The key request was for the court to order Israel to immediately halt operations in Gaza, but the court did not uphold this.

However, it did instruct Israel to prevent its military from committing acts which might be considered genocidal, to prevent and punish incitement to genocide, and to enable humanitarian assistance to the people of Gaza.

The court also ruled that it had the legal right to proceed with the genocide case. The president of the court at the time, Joan Donoghue, told the BBC in April that the ICJ did not decide that there was a plausible case for genocide, but rather that the Palestinians had a right to be protected from genocide.

A final verdict on the case could take several years.

Rulings are legally binding on countries which formally accept the ICJ – these include Israel and South Africa – but in practice, unenforceable by the court.

In 2022, the ICJ ordered Russia to “immediately suspend military operations” in Ukraine – but the order was ignored.

Why has South Africa brought the case?

South Africa has been highly critical of Israel’s military operation in Gaza.

And as a signatory to the UN’s 1948 Genocide Convention, it has an obligation to act, it says.

The governing African National Congress also has a long history of solidarity with the Palestinian cause.

It sees parallels with its struggle against apartheid – a policy of racial segregation and discrimination enforced by the white-minority government in South Africa against the country’s black majority, until the first democratic elections, in 1994.
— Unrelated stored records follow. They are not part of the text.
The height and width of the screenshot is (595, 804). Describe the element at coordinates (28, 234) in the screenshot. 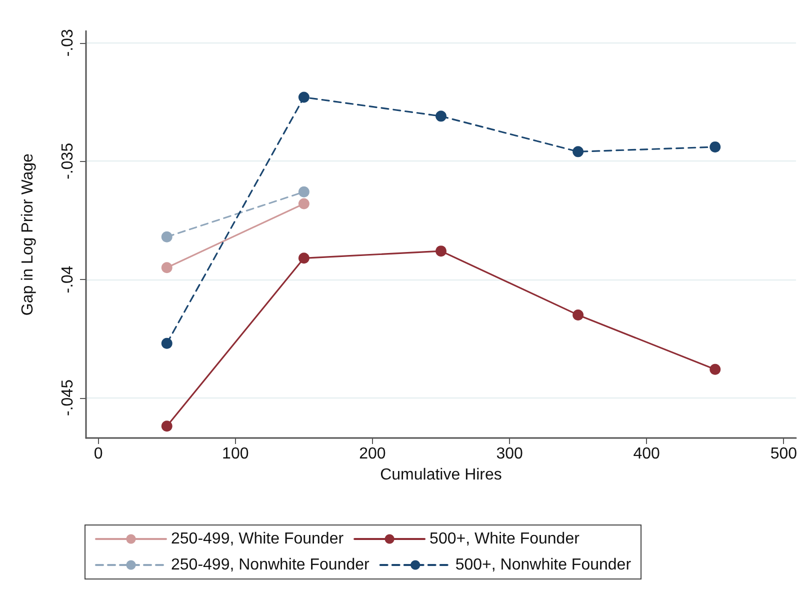

I see `y-axis-title: Gap in Log Prior Wage` at that location.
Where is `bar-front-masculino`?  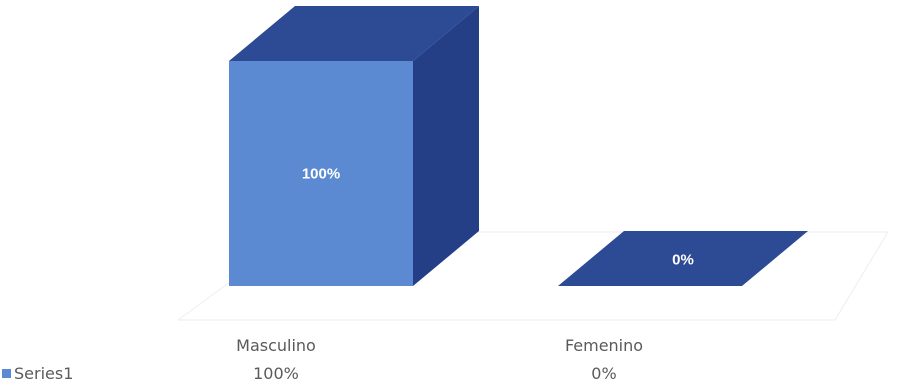
bar-front-masculino is located at coordinates (321, 174).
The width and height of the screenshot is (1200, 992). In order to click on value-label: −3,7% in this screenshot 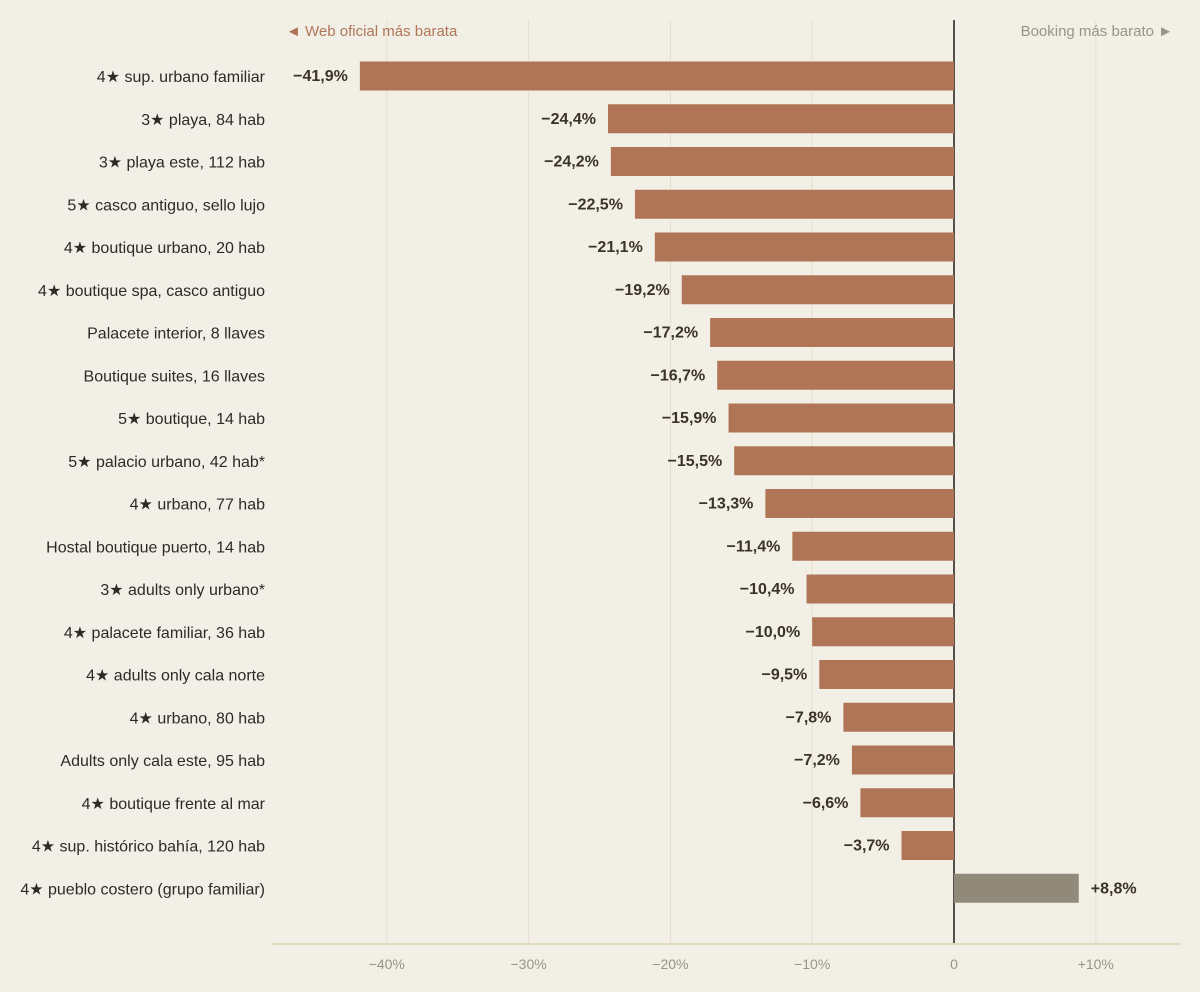, I will do `click(867, 846)`.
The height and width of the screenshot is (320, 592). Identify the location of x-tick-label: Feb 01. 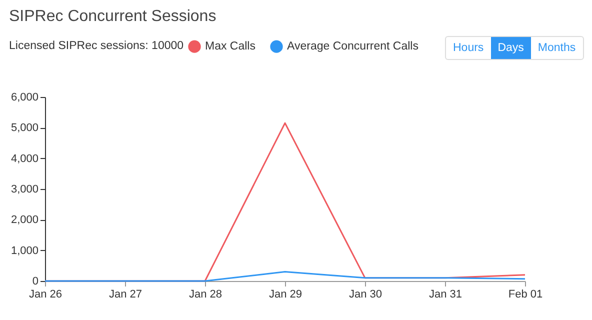
(526, 294).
The country condemned the 7 October attacks and called for the release of the hostages.

“Our opposition to the ongoing slaughter of the people of Gaza has driven us as a country to approach the ICJ,” said President Cyril Ramaphosa. “As a people who once tasted the bitter fruits of dispossession, discrimination, racism and state-sponsored violence, we are clear that we will stand on the right side of history.”

Correction 13th February: This article wrongly reported that about 1,300 people had been killed following the 7th October attack by Hamas. This was based on counting those who later died from their injuries in addition to the figure of more than 1,200. The article has been amended to now refer to about 1,200 deaths, a figure which includes those deaths and which Israel says is not final.